A Road Map for Holiday Times With Blended Families
Hello out there all you blended family parents and steps, and those going through a divorce. No fun, especially during spring holiday season, when all of so many friends are telling you the fun they are having with their sweet and happy and conflict free kids getting rid of the bread, buying (and sometimes baking!) the matzoh, and getting the lovely eggs and chocolate bunnies artfully arranged.
I have been through it, and I have survived, and I promise you that you can too, if you keep focused and keep your head on straight. I want to give you some “tough love” tips in the “wish I had known” department to help you through it.
In the step parent department:
1. If the blood parent is available and loves his or her kids responsibly, stay out of the way, and take a supporting role. Never compete, trying to be THE mom or dad. (This is good practice for a wedding when if you are smart, you will take a very back seat.)
2. If the blood parent is unavailable or irresponsible, things get more complicated. Do all in your power to treat your stepchildren and those you gave birth to in the same way. All kids act out; it is part of growing up, and learning to stand tall. But rejected step children have enormous pain and anger (understandably!). It will be directed to you a great deal, for you are a safe target. Insist on manners; but also, try to understand that by enduring their anger, you are helping them to survive.
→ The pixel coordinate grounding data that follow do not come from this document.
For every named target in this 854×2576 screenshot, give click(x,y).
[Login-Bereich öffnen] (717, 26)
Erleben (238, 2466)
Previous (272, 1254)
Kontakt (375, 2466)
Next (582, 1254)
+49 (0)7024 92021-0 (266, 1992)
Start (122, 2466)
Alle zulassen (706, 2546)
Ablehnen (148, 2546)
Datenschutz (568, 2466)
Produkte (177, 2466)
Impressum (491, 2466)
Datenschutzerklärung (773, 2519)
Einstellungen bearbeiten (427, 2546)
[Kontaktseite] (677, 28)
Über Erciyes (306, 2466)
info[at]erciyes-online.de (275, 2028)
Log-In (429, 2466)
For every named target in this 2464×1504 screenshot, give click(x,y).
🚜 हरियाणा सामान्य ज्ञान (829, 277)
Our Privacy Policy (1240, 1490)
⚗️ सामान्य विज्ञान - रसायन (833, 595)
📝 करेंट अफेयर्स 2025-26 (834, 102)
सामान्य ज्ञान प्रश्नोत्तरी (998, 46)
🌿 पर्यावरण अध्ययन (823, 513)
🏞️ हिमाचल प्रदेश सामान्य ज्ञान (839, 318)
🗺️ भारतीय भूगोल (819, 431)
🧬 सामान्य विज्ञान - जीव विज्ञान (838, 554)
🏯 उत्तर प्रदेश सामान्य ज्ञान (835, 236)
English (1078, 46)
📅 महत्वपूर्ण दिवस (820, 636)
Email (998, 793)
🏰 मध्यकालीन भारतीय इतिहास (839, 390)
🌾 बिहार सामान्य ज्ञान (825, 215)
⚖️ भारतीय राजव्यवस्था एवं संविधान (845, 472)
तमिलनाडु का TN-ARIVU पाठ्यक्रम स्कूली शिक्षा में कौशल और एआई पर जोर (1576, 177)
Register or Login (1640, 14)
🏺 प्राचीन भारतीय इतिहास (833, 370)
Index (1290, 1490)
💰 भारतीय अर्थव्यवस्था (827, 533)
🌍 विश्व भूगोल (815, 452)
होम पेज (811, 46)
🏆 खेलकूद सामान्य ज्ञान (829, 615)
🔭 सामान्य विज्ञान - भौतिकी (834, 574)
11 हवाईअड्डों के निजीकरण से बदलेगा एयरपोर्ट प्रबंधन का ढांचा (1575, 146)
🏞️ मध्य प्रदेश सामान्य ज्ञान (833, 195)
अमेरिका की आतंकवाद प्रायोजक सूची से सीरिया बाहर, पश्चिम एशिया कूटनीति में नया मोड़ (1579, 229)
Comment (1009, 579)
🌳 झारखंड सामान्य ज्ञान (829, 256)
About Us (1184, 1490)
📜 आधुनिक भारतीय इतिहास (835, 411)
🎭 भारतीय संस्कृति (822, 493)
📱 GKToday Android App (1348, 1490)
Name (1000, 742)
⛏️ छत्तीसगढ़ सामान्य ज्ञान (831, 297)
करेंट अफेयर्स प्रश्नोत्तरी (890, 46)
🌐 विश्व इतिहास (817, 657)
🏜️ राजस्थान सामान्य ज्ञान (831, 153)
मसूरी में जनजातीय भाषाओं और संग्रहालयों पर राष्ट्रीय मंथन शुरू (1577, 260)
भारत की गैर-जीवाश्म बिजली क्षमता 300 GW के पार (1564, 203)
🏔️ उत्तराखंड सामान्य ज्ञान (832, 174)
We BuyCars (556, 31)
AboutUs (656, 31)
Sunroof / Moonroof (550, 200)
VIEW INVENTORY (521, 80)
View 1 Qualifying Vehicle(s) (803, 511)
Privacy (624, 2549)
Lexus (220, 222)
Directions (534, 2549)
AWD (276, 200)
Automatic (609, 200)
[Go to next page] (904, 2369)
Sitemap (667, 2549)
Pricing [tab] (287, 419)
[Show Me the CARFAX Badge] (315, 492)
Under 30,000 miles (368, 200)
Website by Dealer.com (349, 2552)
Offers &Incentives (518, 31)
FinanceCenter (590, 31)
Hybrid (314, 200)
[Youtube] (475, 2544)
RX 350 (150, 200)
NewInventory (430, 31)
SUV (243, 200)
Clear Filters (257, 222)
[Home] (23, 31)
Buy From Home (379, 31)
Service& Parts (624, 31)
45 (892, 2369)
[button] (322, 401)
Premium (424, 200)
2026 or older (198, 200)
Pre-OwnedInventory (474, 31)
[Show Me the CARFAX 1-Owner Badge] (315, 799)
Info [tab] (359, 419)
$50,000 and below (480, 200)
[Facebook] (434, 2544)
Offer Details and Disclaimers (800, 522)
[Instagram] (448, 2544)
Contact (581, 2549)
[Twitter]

3. Take time and plan with your partner how you hope the holiday can evolve. Discuss all who will be with you, and what approach each needs. I call this an “emotional time line.” You will have jolts and surprises galore, even with this planning; but the planning and discussions will help.
4. All children try to “divide and conquer” their parents in a way to get what they want and to vent. They also will use this manipulation to play you against the other parent or parents. Never let them cause the two of you to argue while with them during these attempts. If there is not a united front, and something cannot be discussed and resolved immediately, but should be, excuse yourselves; go to another room, close the door, and hug each other tightly. Then decide what to do.
5. If possible, discuss strategies with the other parents; but this is not always possible. If one or both of the other parents involved are unreliable, your job will be harder. Accept that they will do all possible to pit the kids against you. Hug your partner, and endure.